Question 3: Will I have to change my API integration?

Twitter’s Streaming API uses streaming HTTP

  • With traditional HTTP requests, you initiate a connection to a web server, the server sends results and the connection is closed.  With streaming HTTP, the connection is maintained and new data gets sent over a single long-held response.  It’s not unusual to see a Streaming API connection last for two or three days before it gets reset.
  • That said, you’ll need to reset the connection every time you change keywords.  With the Streaming API , you upload the entire set of keywords when establishing a connection.  If you have a large number of keywords, it can take several minutes to upload all of them and during the duration you won’t get any streaming results.  The way to work around this is to initiate a second Streaming API connection, then terminate the original connection once the new one starts receiving data.  In order to adhere to Twitter’s request that you not initiate a connection more than once every couple of minutes, highly volatile rule sets will need to batch changes into two minute chunks.
  • You’ll need to decouple data collection from data processing.  If you fall behind in reading data from the stream, there is no way to go back and get it (barring making a request from the Search API).  The best way to ensure that you are always able to keep up with the flow of streaming data is to place incoming data into a separate process for transformation, indexing and other work.  As a bonus, decoupling enables you to more accurately measure the size of your backlog.

Streaming API consumers need to perform more filtering on their end

  • Twitter’s Streaming API only accepts single-term rules; no more complex queries.  Say goodbye to ANDs, ORs and NOTs.  This means that if you previously hit the Search API looking for “Avatar Movie -Game”, you’ve got some serious filtering to do on your end.  From now on, you’ll add to the Streaming API one or more of the required keywords (Avatar and/or Movie) and filter out from the results anything without both keywords and containing the word “Game”.

**Given task A:** According to the Streaming API passage, how long can a Streaming API connection commonly last before it gets reset?
**Given task B:** Which query operators does the Streaming API passage say you must give up?
**Given task C:** Reproduce the stretch of the Streaming API passage from "Question 3: Will" through "it gets reset.".
The listing comes from a different source.

**Supplied data:**
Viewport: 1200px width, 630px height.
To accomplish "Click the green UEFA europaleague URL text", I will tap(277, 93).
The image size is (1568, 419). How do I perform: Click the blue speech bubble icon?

**Right answer A:** Two or three days.

**Right answer B:** ANDs, ORs, and NOTs.

**Right answer C:**
Question 3: Will I have to change my API integration?

Twitter’s Streaming API uses streaming HTTP

  • With traditional HTTP requests, you initiate a connection to a web server, the server sends results and the connection is closed.  With streaming HTTP, the connection is maintained and new data gets sent over a single long-held response.  It’s not unusual to see a Streaming API connection last for two or three days before it gets reset.